▸ **EXERCISE REQUIREMENTS**
Output, word for word, the part of the distribution agreement below that opens with the words containing "2. PAYMENTS TO" and closes with "applicable dealer discount.".

▸ **TEXT SEGMENT**

_ _ _ _ _ _ _

EXHIBIT 6.
XXXXXXXXX XXXXXXXX INVESTMENT TRUST
DISTRIBUTION AGREEMENT
This Distribution Agreement is entered into as of September 30, 1997 by and
between XXXXXXXXX XXXXXXXX INVESTMENT TRUST, a Massachusetts business trust (the
"Trust"), and EDGEWOOD SERVICES, INC., a New York corporation ("Edgewood").
WHEREAS, the Trust and Edgewood are desirous of entering into an agreement
providing for the distribution by Edgewood of shares of beneficial interest
("shares") of each of the series (each, a "Fund") of the Trust;
NOW, THEREFORE, in consideration of the mutual agreements contained herein,
the Trust hereby appoints Edgewood as a distributor of shares of each of the
Funds, and Edgewood hereby accepts such appointment, all as set forth below:
1. RESERVATION OF RIGHT NOT TO SELL. The Trust reserves the right to
refuse at any time or times to sell any of its shares hereunder for any reason.
2. PAYMENTS TO EDGEWOOD. In connection with the distribution of shares
of a Fund, Edgewood will be entitled to receive: (a) payments pursuant to any
Distribution Plan from time to time in effect in respect of such Fund or any
particular class of shares of such Fund, as determined by the Board of Trustees
of the Trust, (b) any contingent deferred sales charges applicable to the
redemption of shares of such Fund or of any particular class of shares of such
Fund, determined in the manner set forth in the then current Prospectus and
Statement of Additional Information of such Fund, and (c) subject to the
provisions of Section 3 below, any front-end sales charges applicable to the
sale of shares of such Fund or of any particular class of shares of such Fund,
less any applicable dealer discount.

_ _ _ _ _ _ _

▸ **RECORDED INFORMATION**
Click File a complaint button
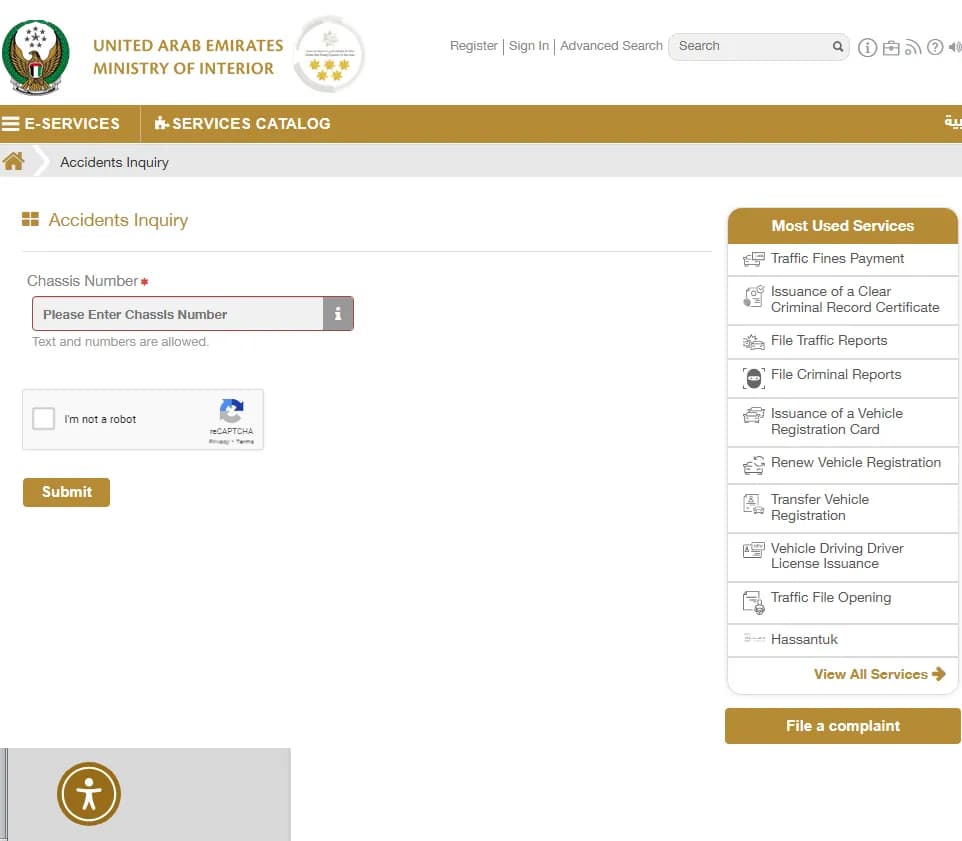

_ _ _ _ _ _ _

▸ **EXERCISE OUTPUT**
2. PAYMENTS TO EDGEWOOD. In connection with the distribution of shares
of a Fund, Edgewood will be entitled to receive: (a) payments pursuant to any
Distribution Plan from time to time in effect in respect of such Fund or any
particular class of shares of such Fund, as determined by the Board of Trustees
of the Trust, (b) any contingent deferred sales charges applicable to the
redemption of shares of such Fund or of any particular class of shares of such
Fund, determined in the manner set forth in the then current Prospectus and
Statement of Additional Information of such Fund, and (c) subject to the
provisions of Section 3 below, any front-end sales charges applicable to the
sale of shares of such Fund or of any particular class of shares of such Fund,
less any applicable dealer discount.